El propósito de alcanzar un final dialogado de la violencia entre los poderes del Estado y ETA, autorizado por una resolución del Congreso el 17 de mayo de 2005, está siendo sometido desde hace dos meses y medio a la abrasadora prueba de su materialización práctica. La envoltura opaca de los contactos del Gobierno con la banda terrorista y de los socialistas vascos con su brazo político (propia de en este tipo de negociaciones como los estudios comparados enseñan) se halla en el trasfondo de los desconciertos y berrinches causados por algunos polémicos episodios de las últimas semanas. Dicho sea de paso, la transparencia democrática exigiría que los ciudadanos no se sintieran forzados durante demasiado tiempo a tener que elegir entre la fe ciega del carbonero y la negativa a ultranza del descreído como respuestas posibles a las decisiones del Gobierno en este ámbito: las brumas de los secretos de Estado alimentan las concepciones conspirativas, las desconfianzas paranoicas y las intoxicaciones informativas. Así, el PP da por descontada la existencia de una detallada hoja de ruta pactada con ETA que afectaría no sólo al País Vasco sino también a Cataluña y Andalucía (cuyo nuevo Estatuto favorecería al fundamentalismo islamista): la revelación por etapas de ese diabólico plan aspira a que la sociedad vaya metabolizando poco a poco el veneno.
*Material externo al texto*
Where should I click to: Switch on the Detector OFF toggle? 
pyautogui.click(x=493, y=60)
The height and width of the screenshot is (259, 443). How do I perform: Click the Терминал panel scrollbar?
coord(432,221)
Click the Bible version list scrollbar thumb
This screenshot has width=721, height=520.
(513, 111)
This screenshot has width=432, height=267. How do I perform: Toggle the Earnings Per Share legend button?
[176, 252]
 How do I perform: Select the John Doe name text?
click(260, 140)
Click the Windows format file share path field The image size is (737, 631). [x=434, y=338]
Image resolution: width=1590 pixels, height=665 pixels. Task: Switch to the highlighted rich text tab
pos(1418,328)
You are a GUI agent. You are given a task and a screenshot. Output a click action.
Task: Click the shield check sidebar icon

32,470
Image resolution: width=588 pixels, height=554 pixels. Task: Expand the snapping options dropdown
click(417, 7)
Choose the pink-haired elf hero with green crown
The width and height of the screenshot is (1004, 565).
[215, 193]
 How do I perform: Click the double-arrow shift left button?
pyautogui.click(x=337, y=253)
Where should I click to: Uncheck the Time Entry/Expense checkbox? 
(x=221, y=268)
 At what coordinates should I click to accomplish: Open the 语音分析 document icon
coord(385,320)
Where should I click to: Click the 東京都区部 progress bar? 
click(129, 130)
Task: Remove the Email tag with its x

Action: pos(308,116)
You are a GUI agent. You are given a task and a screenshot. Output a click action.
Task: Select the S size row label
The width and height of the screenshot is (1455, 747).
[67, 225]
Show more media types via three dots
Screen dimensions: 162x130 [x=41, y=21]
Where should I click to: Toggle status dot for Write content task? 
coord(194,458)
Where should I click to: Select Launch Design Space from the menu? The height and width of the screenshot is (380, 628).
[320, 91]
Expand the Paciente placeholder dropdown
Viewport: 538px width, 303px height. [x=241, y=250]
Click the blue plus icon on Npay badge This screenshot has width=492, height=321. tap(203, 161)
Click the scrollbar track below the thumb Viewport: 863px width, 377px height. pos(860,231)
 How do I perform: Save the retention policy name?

La calma posterior al alto el fuego permanente anunciado por ETA del 22 de marzo duró poco tiempo, al igual que ocurre con la bonanza previa a las galernas. Las intimidatorias declaraciones a Gara de dos etarras encapuchados comunicaron el 14 de mayo el carácter reversible, condicional y limitado de la tregua, justificaron la kale borroka y las recaudaciones extorsionadoras, exigieron la excarcelación y la amnistía inmediata de los presos, reclamaron la convocatoria paralela de una mesa de partidos con presencia de Batasuna y sacralizaron como metas irrenunciables -sólo el calendario sería susceptible de negociación- la unidad territorial de Euskal Herria (con Navarra y las comarcas francesas pirineaicas incluidas) y su derecho a la autodeterminación como Estado soberano. Pocos días después de que las elevadas expectativas suscitadas por la tregua sufrieran tan drástica rebaja, el presidente del Gobierno anunció, sin embargo, la próxima comunicación al Congreso del comienzo oficial de los contactos con ETA: el privilegiado acceso de Zapatero a las claves de un código de señales reservado a los iniciados tal vez logre explicar esa aparente contradicción lógica.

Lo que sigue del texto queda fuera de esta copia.